Stored items |
________________________

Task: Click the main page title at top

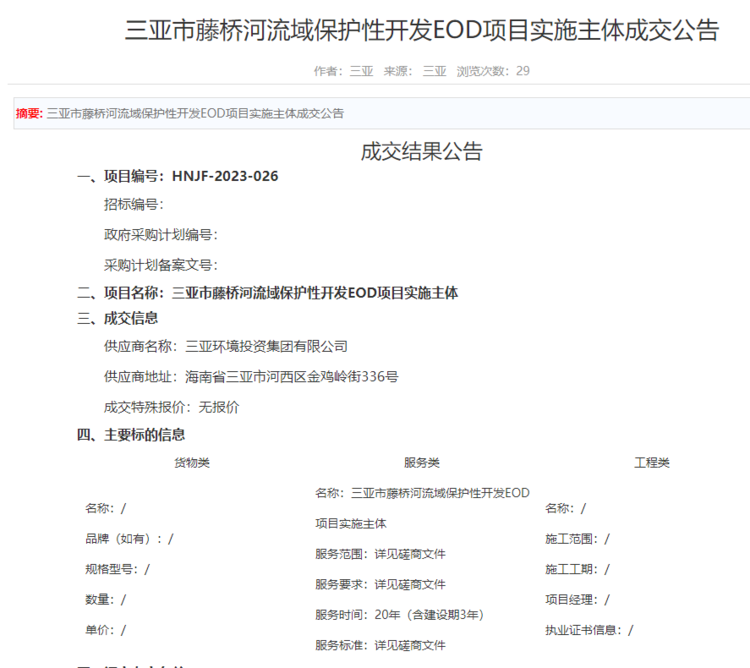Action: [x=421, y=31]
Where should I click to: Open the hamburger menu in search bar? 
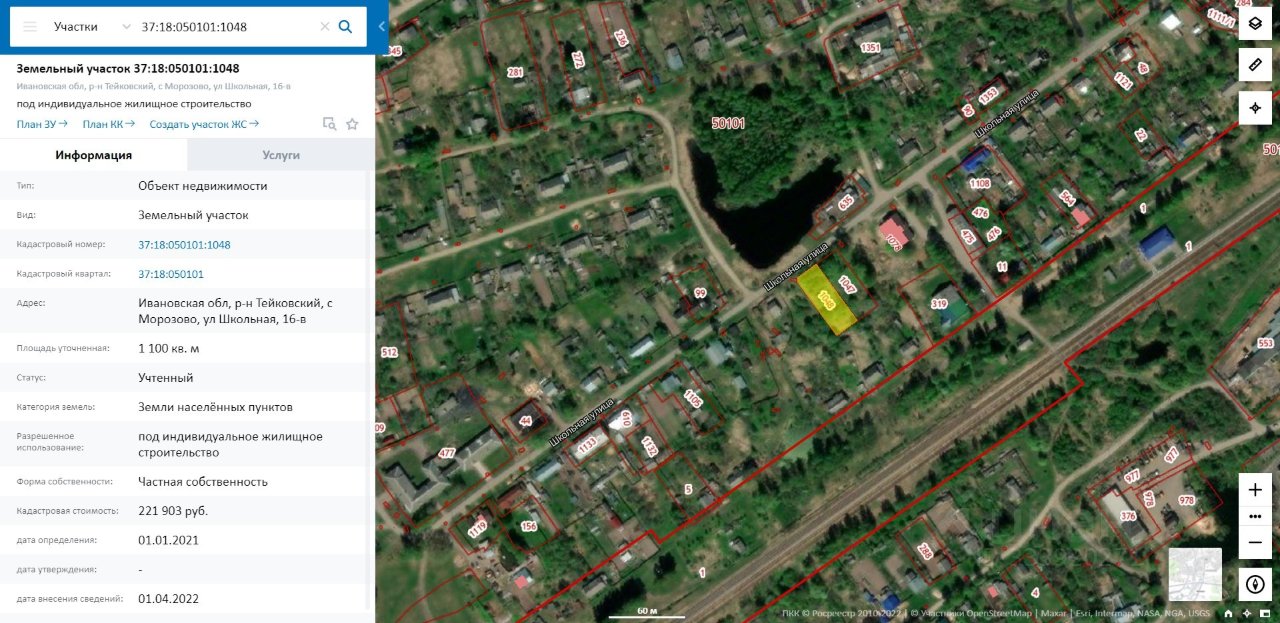point(30,27)
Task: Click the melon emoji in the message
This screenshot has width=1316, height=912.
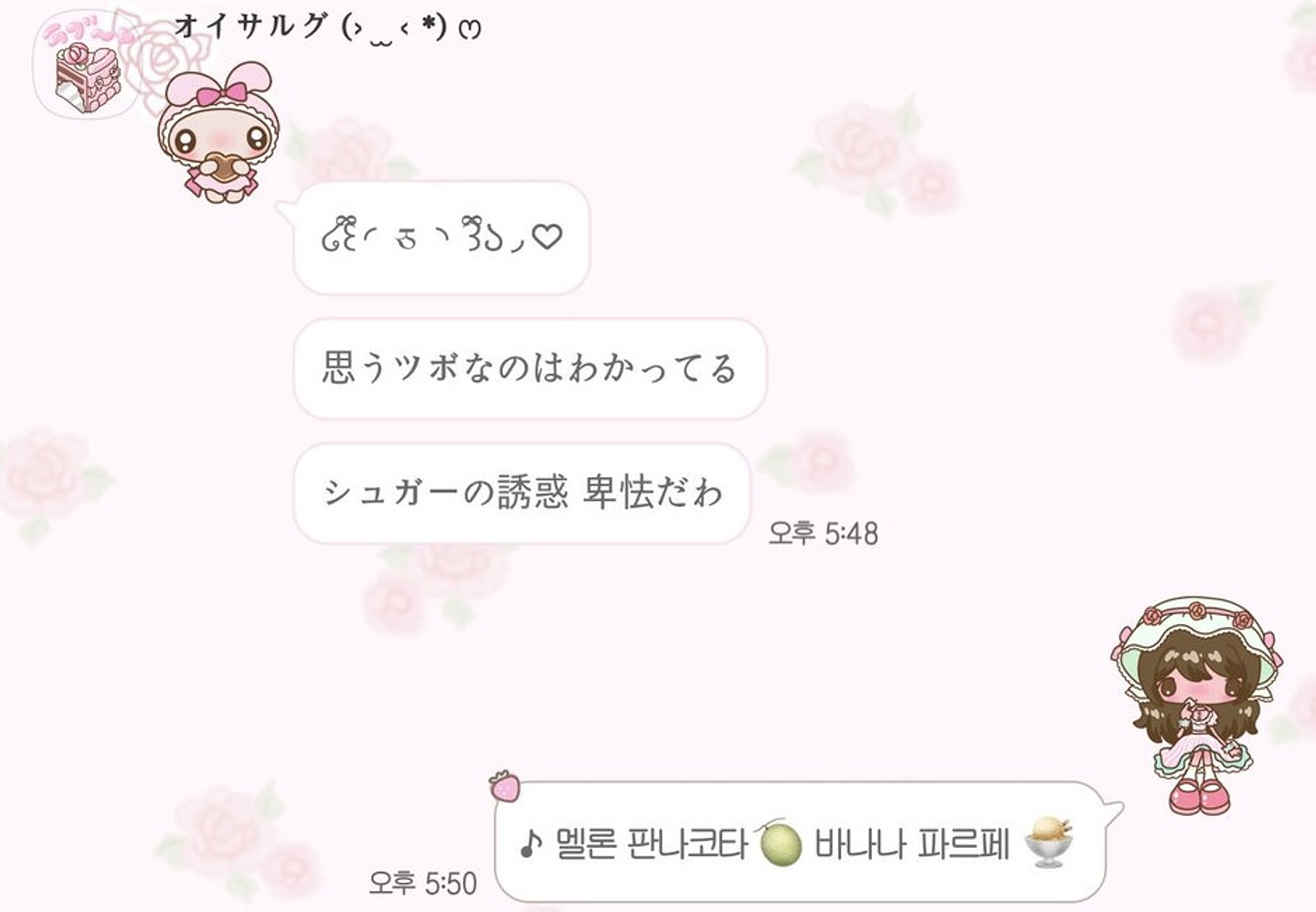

________________________

ASSIGNMENT | Except for the pictures, copy every line of the records above exactly.

EXERCISE OUTPUT |
Task: Click the main page title at top

Action: [x=421, y=31]
Where should I click to: Open the hamburger menu in search bar? 
point(30,27)
Task: Click the melon emoji in the message
This screenshot has width=1316, height=912.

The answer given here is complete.